Il y a d’autre part plusieurs niveaux possibles de lecture à l’écoute de cette musique, en fonction du degré de connaissance préalable de la musique de Miles de l’auditeur, du novice au connaisseur averti, de ses goûts particuliers pour telle ou telle période de l’étendue de son activité (du bop au jazz électrique, de la pop aux jazz rock, jazz fusion, hard bop, jazz modal, etc.), sachant que la matière traitée ici provient pour beaucoup des deux quintets majeurs de Miles et de sa collaboration avec Gil Evans, (en gros la période 1959-1968), toute musique enregistrée pour le label historique de Miles, Columbia Broadcasting System… :

Footprints composé par Wayne Shorter (à l’origine un blues de 12 mesures en do mineur), apparaissait dans Miles Smiles (1966).

Around Pinocchio (également de Shorter, le Pinocchio hard bop de l’album Nefertiti, enregistré en 1967) : ici traité comme le Miles électrique de Tutu l’aurait fait (84/86).

Gil Ahead, hommage rendu à la collaboration de Miles avec Gil Evans (album Miles Ahead, 1962).

Miles from the Sky, en référence à l’album Miles in the Sky de 1968.

– Quant à So What et Blue in Green, (deux prises pour ce dernier, en ouverture et en final), ils apparaissaient sur l’album fondateur Kind of Blue, celui qui nous ouvrit les portes du jazz modal en 1959.

– Des éléments pop : Human Nature, chanté par Michael Jackson et Time after Time de Cyndi Lauper et Roy Hyman, pour l’album You’re Under Arrest, 1985.

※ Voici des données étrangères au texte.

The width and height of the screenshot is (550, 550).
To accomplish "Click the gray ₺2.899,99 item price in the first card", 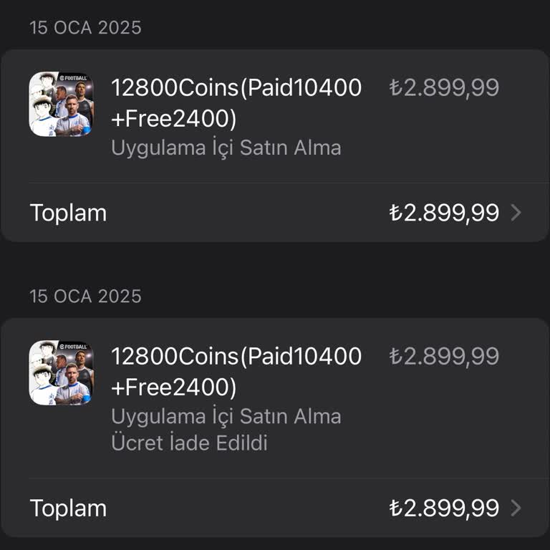I will (444, 88).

Cela étant dit, nous sommes emballés par cet album, de la première à la dernière note, par la qualité et la justesse de ses arrangements, de ses interventions solistes, de sa construction même, preuve, s’il en fallait, que l’imagination peut vous emmener n’importe où … à condition d’y être guidé par un maître d’excellence, ici Nicolas Folmer, (sous la bienveillante protection de Miles) …

So Miles est un album Cristal Records. 

Il a obtenu Un Hit Couleurs Jazz  et fut sélectionné Vinyle de la semaine sur Couleurs Jazz Radio

Bonne écoute !


PS : tous renseignements complémentaires sur la biographie de Nicolas Folmer, ses collaborations multiples avec des musiciens et producteurs ayant côtoyé Miles (Gil Evans, Tel Macero, , John Lewis, René Urtreger, Dave Liebman, Rick Margitza …), ainsi que sa discographie, sont aisément consultables sur internet, en particulier sur son site dédié.